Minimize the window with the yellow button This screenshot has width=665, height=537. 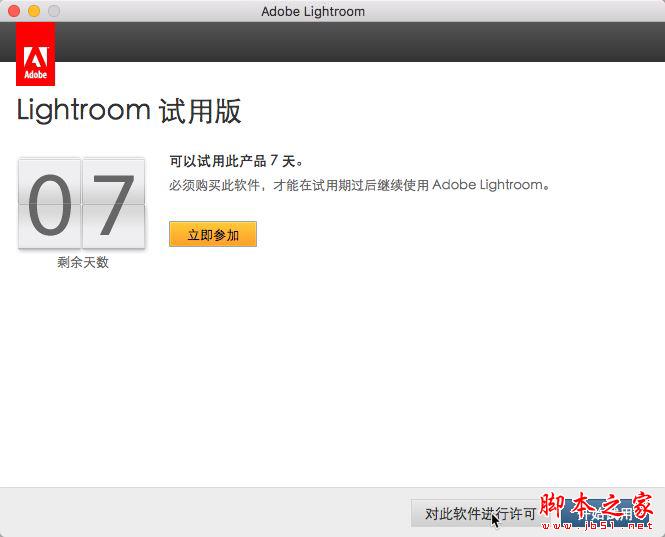34,11
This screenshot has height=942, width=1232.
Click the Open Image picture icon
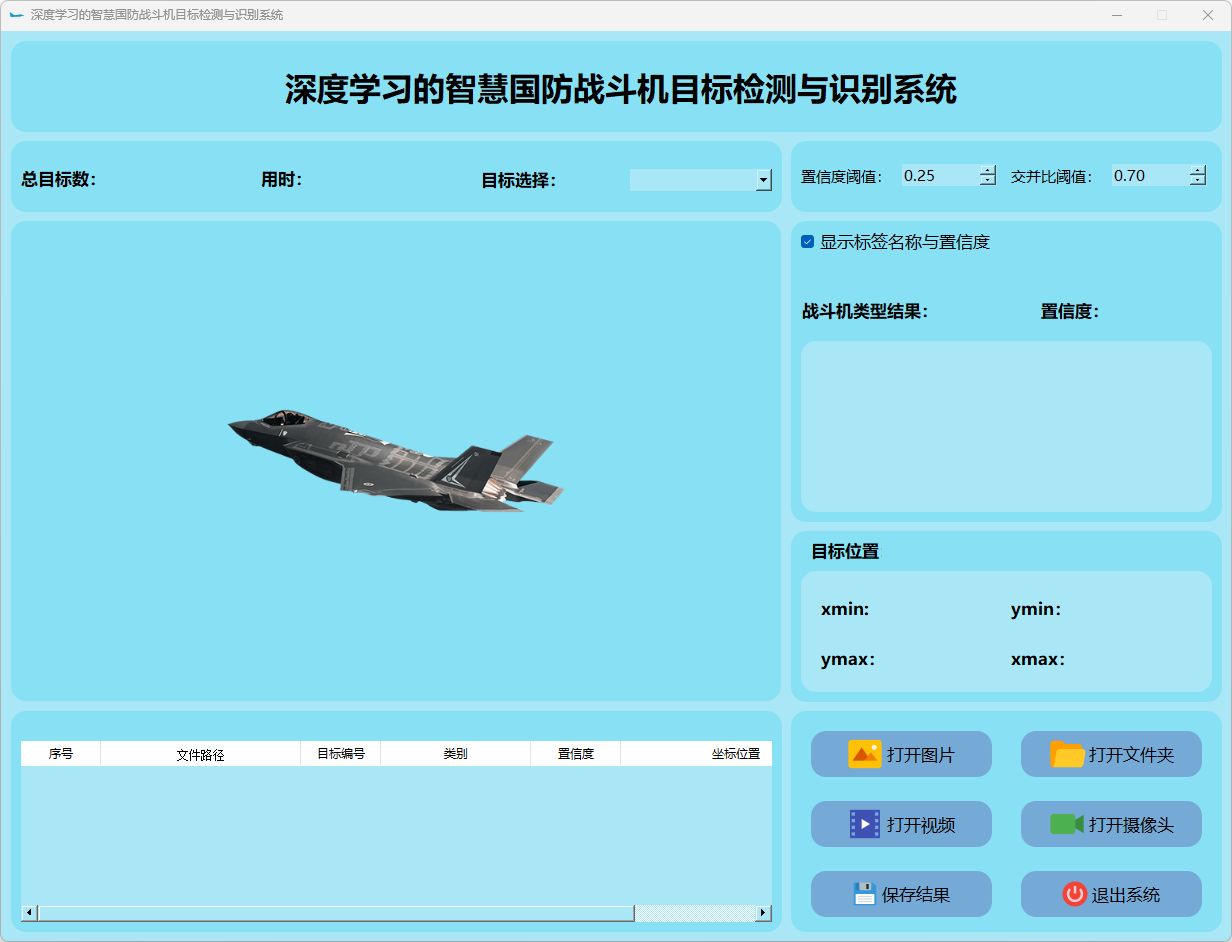pyautogui.click(x=864, y=754)
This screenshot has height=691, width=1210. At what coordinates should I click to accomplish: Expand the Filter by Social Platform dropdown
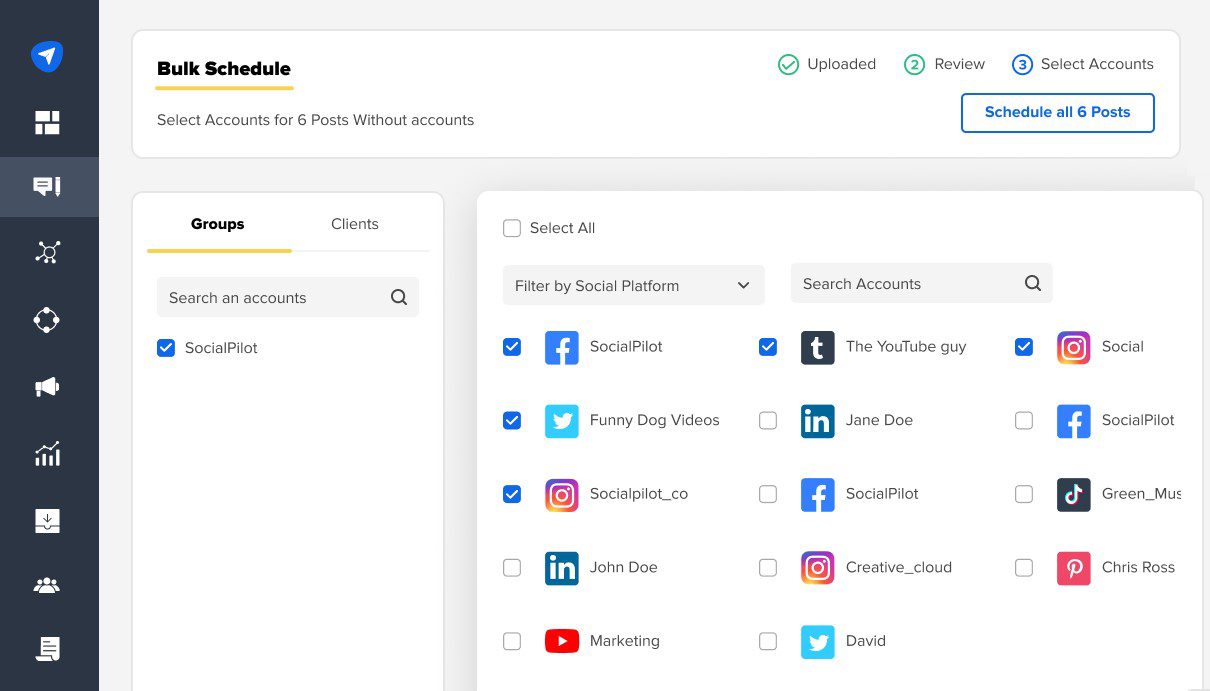633,285
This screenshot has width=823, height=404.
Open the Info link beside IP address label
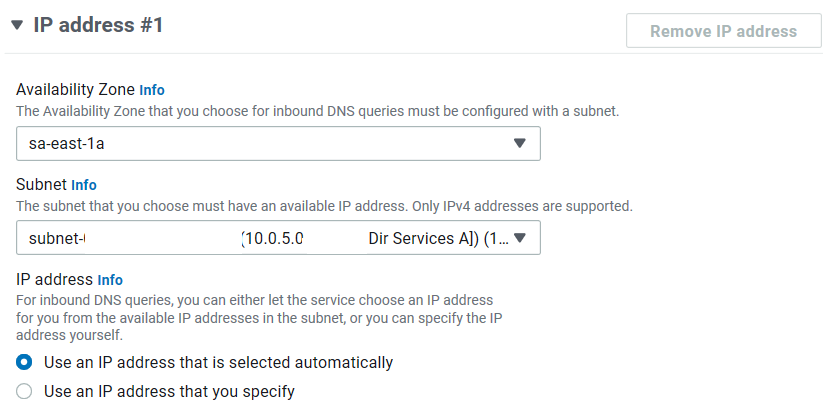tap(110, 280)
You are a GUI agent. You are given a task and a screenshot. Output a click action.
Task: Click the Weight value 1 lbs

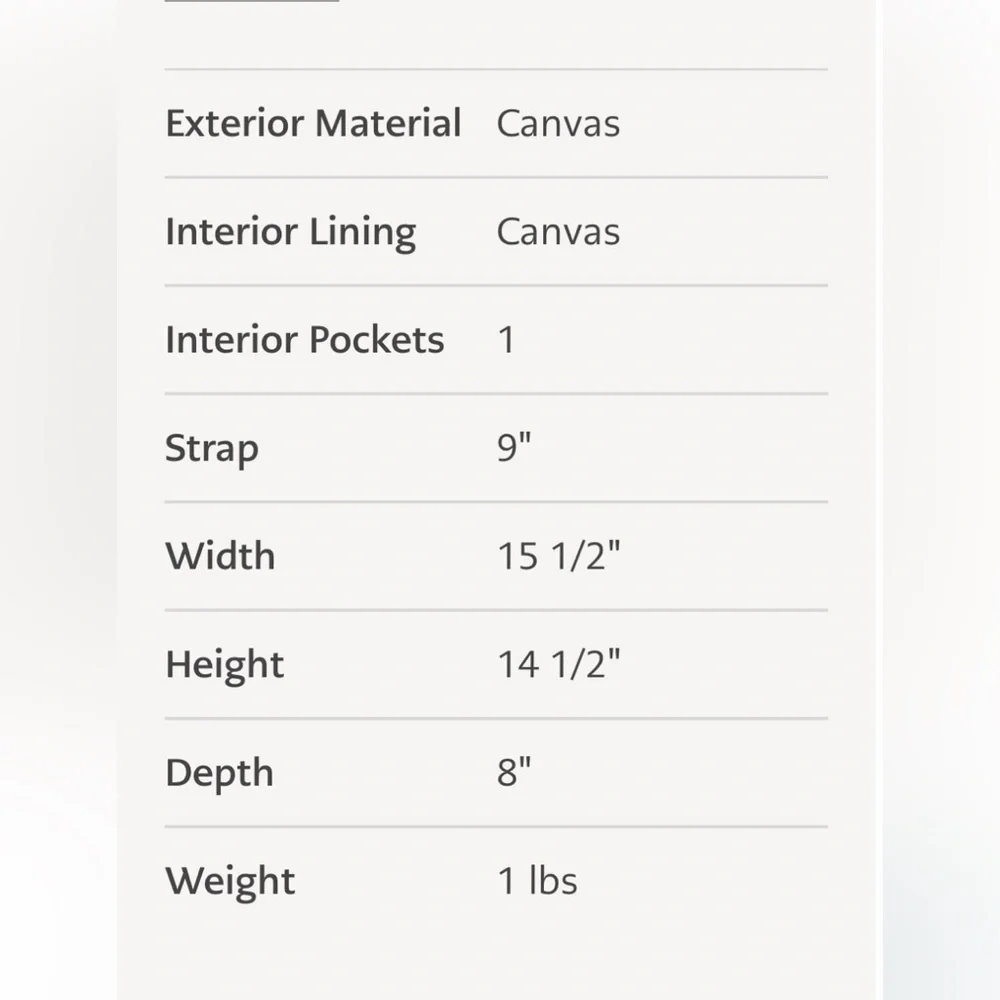538,881
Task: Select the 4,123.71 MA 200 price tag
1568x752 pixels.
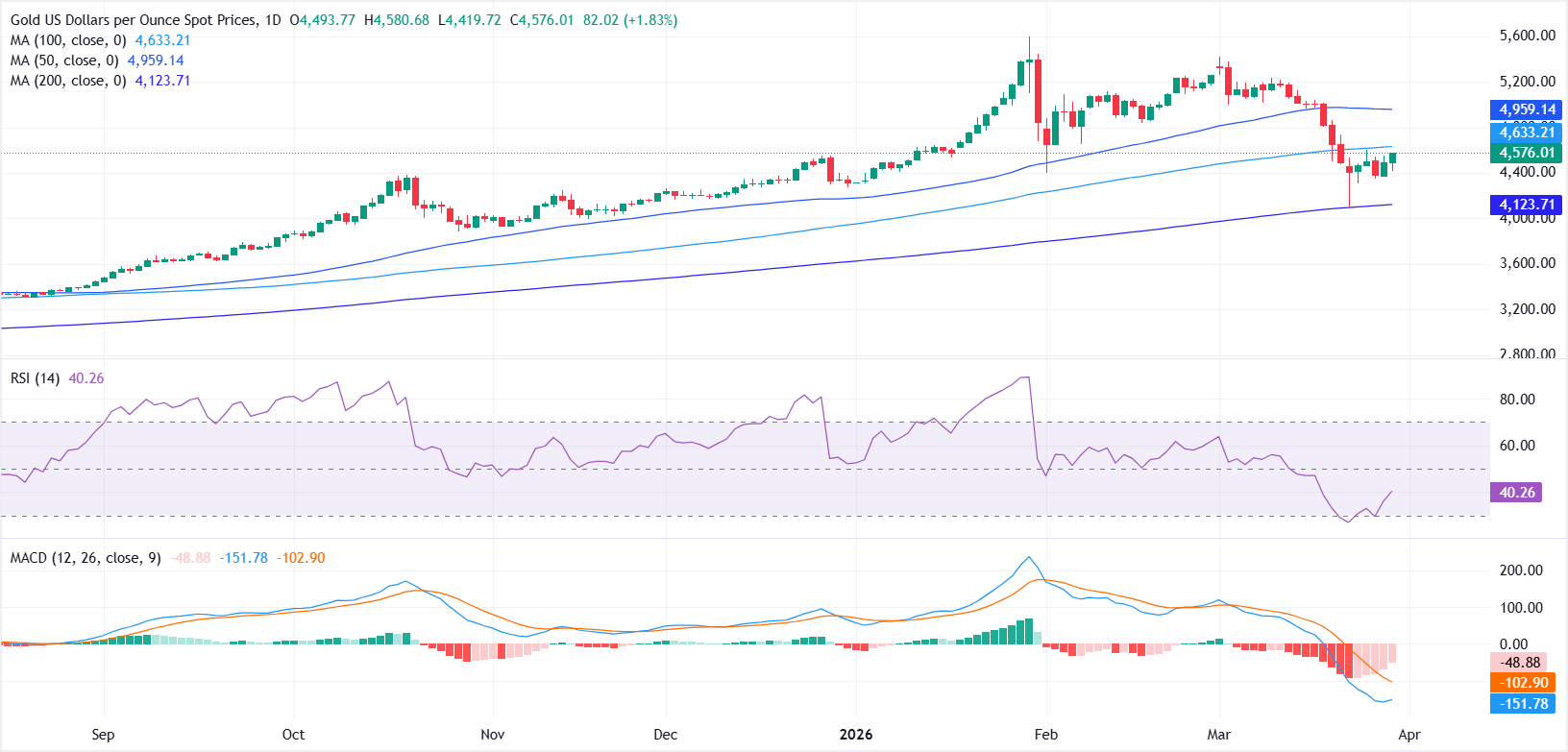Action: click(x=1527, y=205)
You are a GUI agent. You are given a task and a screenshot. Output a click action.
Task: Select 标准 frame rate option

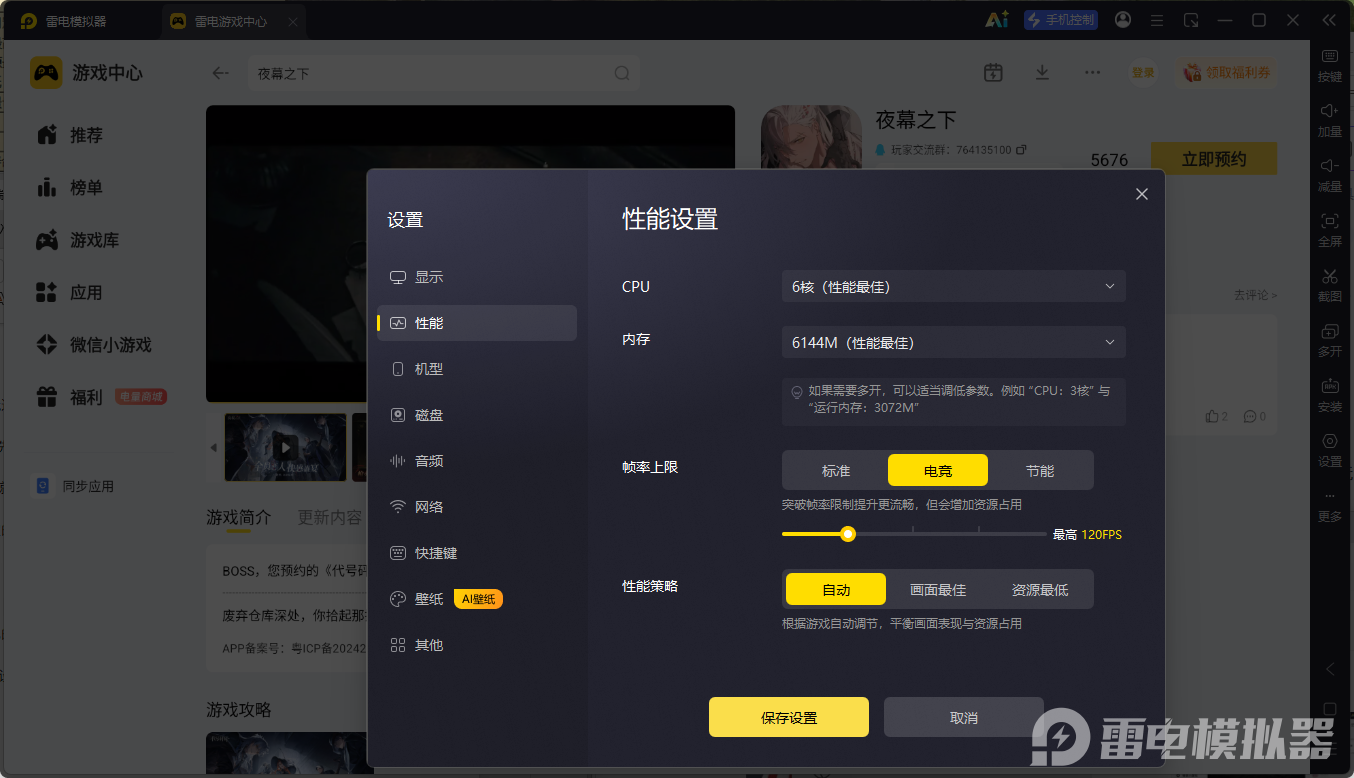836,470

——————

**WHAT YOU SHOULD DO:** From the line containing "Task: Click the Weight value 1 lbs" through the final line of the listing above, reproduce every line exactly, with no pictures.

**SOLVED PROBLEM:**
Task: Click the Weight value 1 lbs

538,881
Task: Select the 4,123.71 MA 200 price tag
1568x752 pixels.
Action: click(x=1527, y=205)
You are a GUI agent. You are given a task and a screenshot. Output a click action.
Task: Select 标准 frame rate option

836,470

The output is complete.